ドキュメンタリーとフィクションの間にある世界。シャネル・ネクサス・ホールでヴァサンタ・ヨガナンタンの日本初個展「A Myth of Two Souls 二つの魂の神話」が開催
東京・銀座のシャネル・ネクサス・ホールで、フランス人写真家ヴァサンタ・ヨガナンタンの日本初となる個展「A Myth of Two Souls 二つの魂の神話」が開催。本展では、ヒンドゥー教の聖典のひとつ『ラーマーヤナ』に着想を得た作品群が展示される。会期は9月3日〜29日。
ヴァサンタ・ヨガナンタンは、1985年生まれパリ在住の写真家。2015年にマグナムフォトアワードを受賞し、17年にはその年の期待される新進写真家としてICP(国際写真センター)インフィニティアワードに輝くなど、いま注目を集める写真家のひとり。

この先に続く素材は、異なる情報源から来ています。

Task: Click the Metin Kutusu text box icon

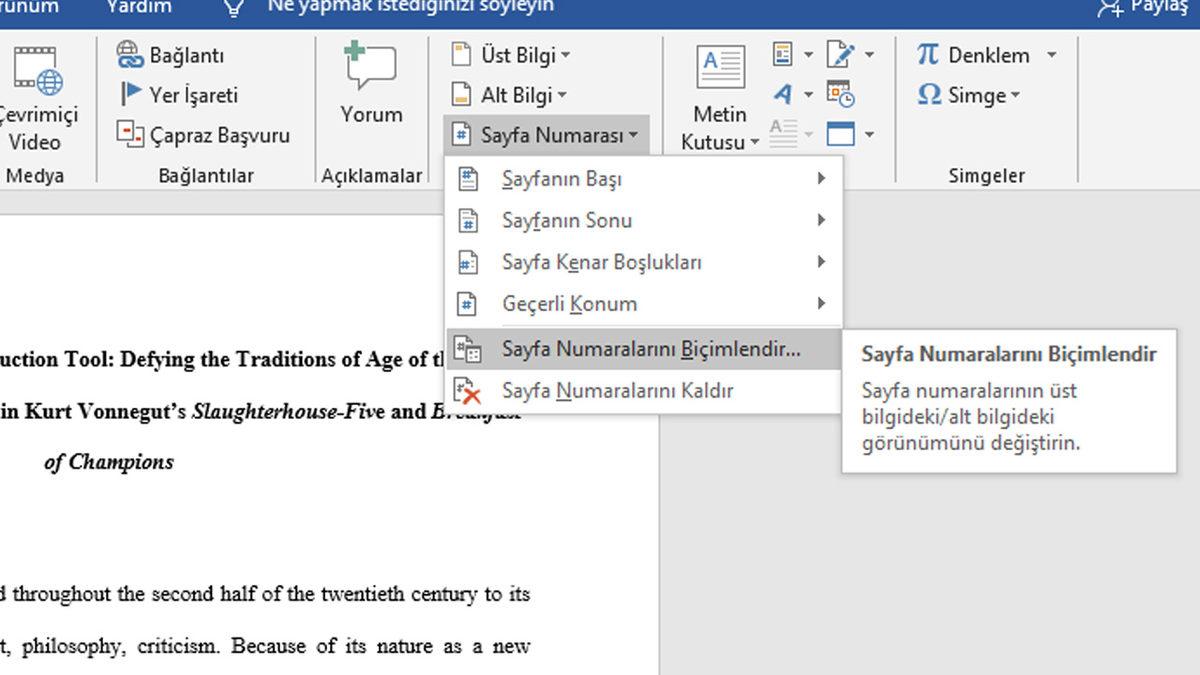Action: click(720, 68)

ドキュメンタリーとフィクションの間にある世界を探求するヨガナンタン。その日本初個展となるのが、シャネル ネクサス ホールの「A Myth of Two Souls 二つの魂の神話」だ。
「A Myth of Two Souls」は、紀元前300年頃に詩人ヴァールミーキが編纂した『ラーマーヤナ』に着想を得て制作されたシリーズ。『ラーマーヤナ』はヒンドゥー教の聖典のひとつであり、何世紀にもわたって幾度となく書き換えられ、再解釈されてきた。

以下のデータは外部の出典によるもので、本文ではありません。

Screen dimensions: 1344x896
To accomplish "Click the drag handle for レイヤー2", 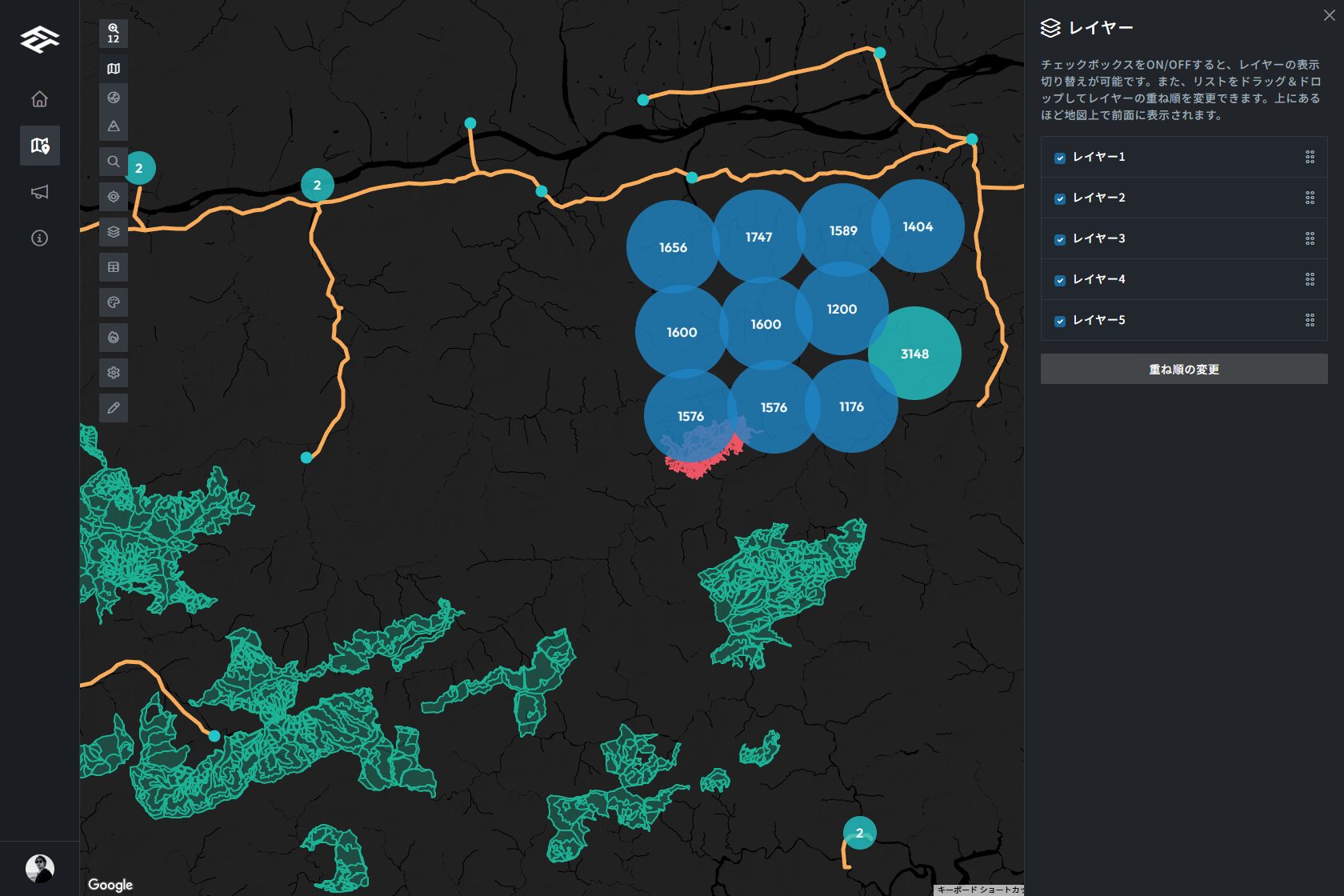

『ラーマーヤナ』の登場人物は、王国から14年間追放されたアヨーディヤーの王子ラーマとその妃シータ。古典的な叙事詩であり、そこには恋、誘拐、戦争といった要素が含まれている。ヨガナンタンは、この『ラーマーヤナ』の物語の道筋をたどるように2013年よりインドを北から南へ旅し、現地の人々と生活を共にしながら撮影を行った。
「A Myth of Two Souls」のストーリーは、風景写真と『ラーマーヤナ』の役柄を演じる人物の写真によって展開され、4x5インチの大判カメラで撮影されたモノクロ作品には、伝統的な手彩色を学んだインド人画家による着色が施されているという。
現実とフィクションの境界線が曖昧になった、叙事詩的な旅を楽しみたい。